An implementation of Google's seq2seq architecture.
I am also simultaneously blogging about the process.
##How to Use
First install torch if you haven't already. Here is an easy install process.
You will need to install a few packages to get this to work as well:
$ luarocks install nn
$ luarocks install rnn
Optional (for gpu usage):
$ luarocks install cunn
$ luarocks install cutorch
Or if you prefer AMD,
$ luarocks install clnn
$ luarocks install cltorch
If you get errors, you should try installing these packages as well:
$ luarocks install dpnn
$ luarocks install cunnx
You will need one or more large corpus text files with each line being a conversational phrase.
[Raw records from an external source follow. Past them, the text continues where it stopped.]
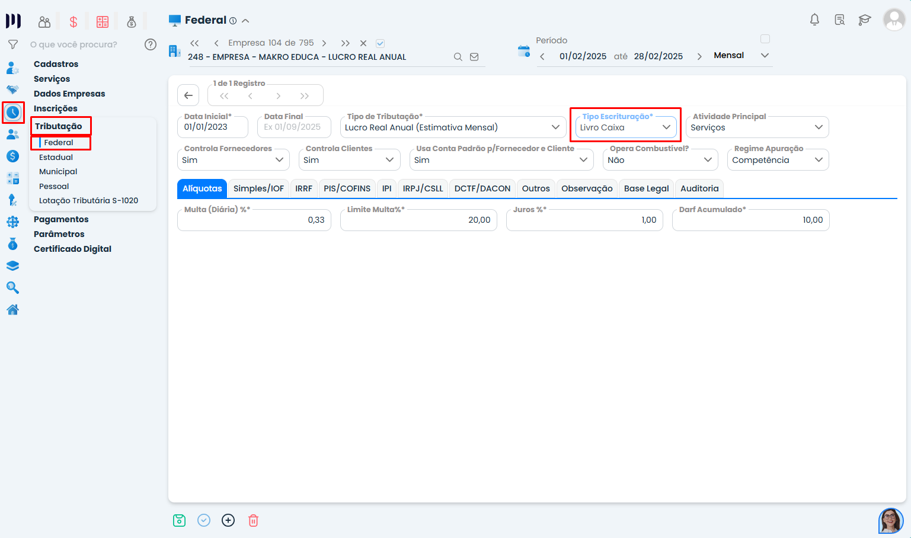This screenshot has width=911, height=538.
Task: Open the Tipo de Tributação dropdown
Action: [453, 127]
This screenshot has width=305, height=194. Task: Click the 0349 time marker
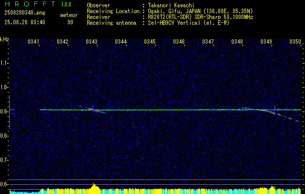pyautogui.click(x=266, y=41)
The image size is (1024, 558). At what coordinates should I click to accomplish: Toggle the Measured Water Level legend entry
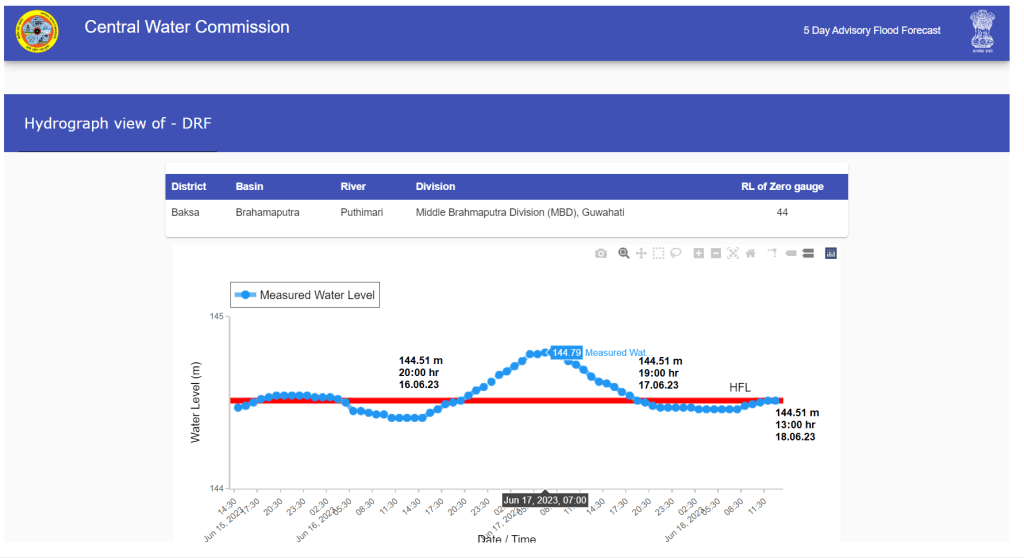pyautogui.click(x=305, y=295)
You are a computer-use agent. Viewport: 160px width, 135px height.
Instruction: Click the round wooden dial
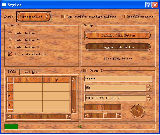point(138,111)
The preceeding line is assumed to be the source, and the following line the target.
To simplify things, my plan is to either include a bash script that downloads a decent sized pre-cleaned corpus, or to actually include the corpus in the data directory. I will do this in the near future, probably after I finished the TODO list above.
##Examples of Usage and Training
Run
$ th train.lua
The dataset is stored in data/raw/
, and comes from my other project opensubtitles-parser
##A few notes:
- Some of this was borrowed from : char-rnn
- This is based off of Sutskever et al., 2014. and Vinyals & Le, 2015.
- The data this is being tested on is the OpenSubtitles dataset, I used a script I made to tokenize and create the input output sequences
- I made heavy use of the rnn package provided by Element Research
##Unfinished TODO
- Need to finish implementing prediction capabilities (ie/ actual chatbot interface for trained models)
- Look into checkpointing system, each checkpoint seems to take 3.6G.. Something is clearly wrong there.
- Need to profile code to check if there are unnecessary bottlenecks
- More testing and algorithm verification